The Data Charmer: December 2011

Monday, December 19, 2011

Testing new builds with MySQL-Sandbox 3.0.24

MySQL::Sandbox 3.0.24 was released yesterday, with many new features.

More than vanilla MySQL

If you have missed my previous announcement, here's the gist of it. MySQL Sandbox can now deal with tarballs from either Percona Server or MariaDB. The main difference after this change is that you can now create a directory called <PREFIX>5.5.16 and make_sandbox will recognize it as well as the plain 5.5.16.

$ make_sandbox --export_binaries --add_prefix=ps \
   Percona-Server-5.5.11-rel20.2-114.Darwin.i386.tar.gz  \
   -- --sandbox_directory=msb_ps5_5_11
unpacking Percona-Server-5.5.11-rel20.2-114.Darwin.i386.tar.gz
[…]
installing with the following parameters:
upper_directory                = /Users/gmax/sandboxes
sandbox_directory              = msb_ps5_5_11
[…]
basedir                        = $HOME/opt/mysql/ps5.5.11
tmpdir                         = 
[…]
Your sandbox server was installed in $HOME/sandboxes/msb_ps5_5_11

After the binary export, subsequent installations will be easier:

$ make_sandbox ps5.5.11

The same commands can be used for MariaDB. At the moment, make_sandbox does not recognize other packages, but adding them should not be a big deal, provided that such packages look like MySQL. It wouldn't work with Drizzle, because it lacks the main ingredients for MySQL installation.

High Performance sandboxes

While testing parallel replication and prefetch slaves with Tungsten Replicator, I realized that I was doing too much manual fiddling with my scripts. Since I need more performant servers, I added the basic items that I need to modify to enable a faster server. Now, using the '--high_performance' option with make_sandbox, you get a server that is much better than out-of-the-box MySQL. To avoid problems with too much RAM, I am using a default of 512 MB for InnoDB, which is not enough for really demanding tests, but at least it is a good placeholder in the sandbox configuration file, should you need to modify it.

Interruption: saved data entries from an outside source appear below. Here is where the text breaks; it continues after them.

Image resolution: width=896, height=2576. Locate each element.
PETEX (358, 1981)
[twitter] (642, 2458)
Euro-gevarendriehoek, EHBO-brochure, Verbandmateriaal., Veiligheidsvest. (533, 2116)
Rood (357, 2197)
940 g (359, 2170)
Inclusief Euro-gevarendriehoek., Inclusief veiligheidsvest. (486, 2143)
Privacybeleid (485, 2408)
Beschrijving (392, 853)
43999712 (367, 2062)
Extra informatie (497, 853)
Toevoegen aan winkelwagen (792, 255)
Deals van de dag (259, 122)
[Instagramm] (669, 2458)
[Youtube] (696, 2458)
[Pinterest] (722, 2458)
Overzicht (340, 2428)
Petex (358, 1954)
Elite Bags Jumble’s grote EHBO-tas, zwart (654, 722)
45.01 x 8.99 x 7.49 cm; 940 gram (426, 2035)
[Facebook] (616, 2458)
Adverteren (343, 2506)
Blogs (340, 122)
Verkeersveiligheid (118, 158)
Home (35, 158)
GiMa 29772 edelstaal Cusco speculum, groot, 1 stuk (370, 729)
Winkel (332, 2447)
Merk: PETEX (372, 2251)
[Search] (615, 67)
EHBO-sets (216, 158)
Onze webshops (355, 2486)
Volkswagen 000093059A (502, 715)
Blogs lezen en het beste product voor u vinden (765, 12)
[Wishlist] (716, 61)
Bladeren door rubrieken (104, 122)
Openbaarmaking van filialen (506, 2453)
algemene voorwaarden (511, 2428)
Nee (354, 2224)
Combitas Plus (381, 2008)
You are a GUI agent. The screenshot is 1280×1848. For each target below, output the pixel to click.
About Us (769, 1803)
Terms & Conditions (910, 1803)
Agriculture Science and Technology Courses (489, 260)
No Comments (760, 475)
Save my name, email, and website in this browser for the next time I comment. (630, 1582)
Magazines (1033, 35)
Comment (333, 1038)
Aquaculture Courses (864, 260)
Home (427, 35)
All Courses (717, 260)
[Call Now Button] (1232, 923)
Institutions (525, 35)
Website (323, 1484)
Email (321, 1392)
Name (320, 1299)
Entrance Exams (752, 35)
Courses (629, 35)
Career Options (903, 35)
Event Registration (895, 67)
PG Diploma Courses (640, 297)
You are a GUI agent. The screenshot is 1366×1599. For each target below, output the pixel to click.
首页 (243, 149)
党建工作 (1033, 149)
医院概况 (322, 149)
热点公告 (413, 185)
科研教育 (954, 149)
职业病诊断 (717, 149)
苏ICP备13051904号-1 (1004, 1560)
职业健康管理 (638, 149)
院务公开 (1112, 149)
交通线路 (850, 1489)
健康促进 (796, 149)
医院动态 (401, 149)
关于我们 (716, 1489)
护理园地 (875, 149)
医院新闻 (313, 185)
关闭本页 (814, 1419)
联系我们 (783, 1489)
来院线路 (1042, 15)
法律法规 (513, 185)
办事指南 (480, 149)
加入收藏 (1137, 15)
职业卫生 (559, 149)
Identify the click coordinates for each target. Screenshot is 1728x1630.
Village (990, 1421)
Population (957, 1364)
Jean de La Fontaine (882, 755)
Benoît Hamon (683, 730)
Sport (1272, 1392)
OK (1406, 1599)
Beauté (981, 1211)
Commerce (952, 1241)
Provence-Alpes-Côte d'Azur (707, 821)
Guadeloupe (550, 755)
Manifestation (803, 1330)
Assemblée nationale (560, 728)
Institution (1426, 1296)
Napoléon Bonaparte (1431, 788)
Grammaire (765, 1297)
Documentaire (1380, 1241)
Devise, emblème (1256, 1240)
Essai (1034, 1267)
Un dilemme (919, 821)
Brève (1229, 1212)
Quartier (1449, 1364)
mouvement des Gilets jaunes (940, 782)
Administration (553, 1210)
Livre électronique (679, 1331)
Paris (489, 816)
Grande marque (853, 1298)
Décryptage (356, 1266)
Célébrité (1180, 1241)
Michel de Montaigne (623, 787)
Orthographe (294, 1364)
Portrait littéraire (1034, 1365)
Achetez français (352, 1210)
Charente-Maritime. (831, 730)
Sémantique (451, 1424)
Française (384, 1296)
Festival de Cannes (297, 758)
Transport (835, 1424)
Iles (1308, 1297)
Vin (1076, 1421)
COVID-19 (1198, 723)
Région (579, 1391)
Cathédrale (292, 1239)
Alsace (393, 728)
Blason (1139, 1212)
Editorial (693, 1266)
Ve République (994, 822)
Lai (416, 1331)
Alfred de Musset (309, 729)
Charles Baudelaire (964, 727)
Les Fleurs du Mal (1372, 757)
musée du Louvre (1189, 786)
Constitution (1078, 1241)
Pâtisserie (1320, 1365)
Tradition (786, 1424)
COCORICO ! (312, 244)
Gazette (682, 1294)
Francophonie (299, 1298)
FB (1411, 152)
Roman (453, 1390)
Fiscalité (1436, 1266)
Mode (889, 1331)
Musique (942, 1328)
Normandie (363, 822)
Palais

$ make_sandbox 5.1.60 -- --high_performance
[…]
innodb-flush-method=O_DIRECT ; \
innodb-log-file-size=50M ; \
innodb_buffer_pool_size=512M ; \
max_allowed_packet=48M ; \
max-connections=350 ; \
innodb-additional-mem-pool-size=50M ; \
innodb-log-buffer-size=50M ; sync_binlog=0 ; \
innodb-thread-concurrency=0 ; log-error=msandbox.err
[…]

Standalone masters and slaves

MySQL Sandbox has had the ability of creating replicated systems for years. Yet, sometimes you need a stand-alone master server that you want to use for some odd experiment. Similarly, you may want to create a slave of a specific master without having a full replication system. One case where you would like this ability is when you want to try replicating between servers of different versions.

$ make_sandbox 5.1.57 -- --master
[…]
my_clause                      = server-id=5157 ; log-bin=mysql-bin ; log-error=msandbox.err
[…]
Your sandbox server was installed in $HOME/sandboxes/msb_5_1_57

$ make_sandbox 5.5.10 -- --slaveof='master_port=5157' 
[…]
my_clause                      = server-id=5510 ; log-bin=mysql-bin ; log-error=msandbox.err
[…]
Your sandbox server was installed in $HOME/sandboxes/msb_5_5_10


$ ~/sandboxes/msb_5_1_57/use -e 'show master status'
+------------------+----------+--------------+------------------+
| File             | Position | Binlog_Do_DB | Binlog_Ignore_DB |
+------------------+----------+--------------+------------------+
| mysql-bin.000001 |      106 |              |                  |
+------------------+----------+--------------+------------------+

$ ~/sandboxes/msb_5_5_10/use -e 'show slave status\G'
*************************** 1. row ***************************
               Slave_IO_State: Waiting for master to send event
                  Master_Host: 127.0.0.1
                  Master_User: rsandbox
                  Master_Port: 5157
                Connect_Retry: 60
              Master_Log_File: mysql-bin.000001
          Read_Master_Log_Pos: 106
               Relay_Log_File: mysql_sandbox5510-relay-bin.000002
                Relay_Log_Pos: 252
        Relay_Master_Log_File: mysql-bin.000001
             Slave_IO_Running: Yes
            Slave_SQL_Running: Yes
              Replicate_Do_DB: 
          Replicate_Ignore_DB: 
           Replicate_Do_Table: 
       Replicate_Ignore_Table: 
      Replicate_Wild_Do_Table: 
  Replicate_Wild_Ignore_Table: 
                   Last_Errno: 0
                   Last_Error: 
                 Skip_Counter: 0
          Exec_Master_Log_Pos: 106
              Relay_Log_Space: 420
              Until_Condition: None
               Until_Log_File: 
                Until_Log_Pos: 0
           Master_SSL_Allowed: No
           Master_SSL_CA_File: 
           Master_SSL_CA_Path: 
              Master_SSL_Cert: 
            Master_SSL_Cipher: 
               Master_SSL_Key: 
        Seconds_Behind_Master: 0
Master_SSL_Verify_Server_Cert: No
                Last_IO_Errno: 0
                Last_IO_Error: 
               Last_SQL_Errno: 0
               Last_SQL_Error: 
  Replicate_Ignore_Server_Ids: 
             Master_Server_Id: 5157

You can download MySQL::Sandbox from either launchpad or CPAN.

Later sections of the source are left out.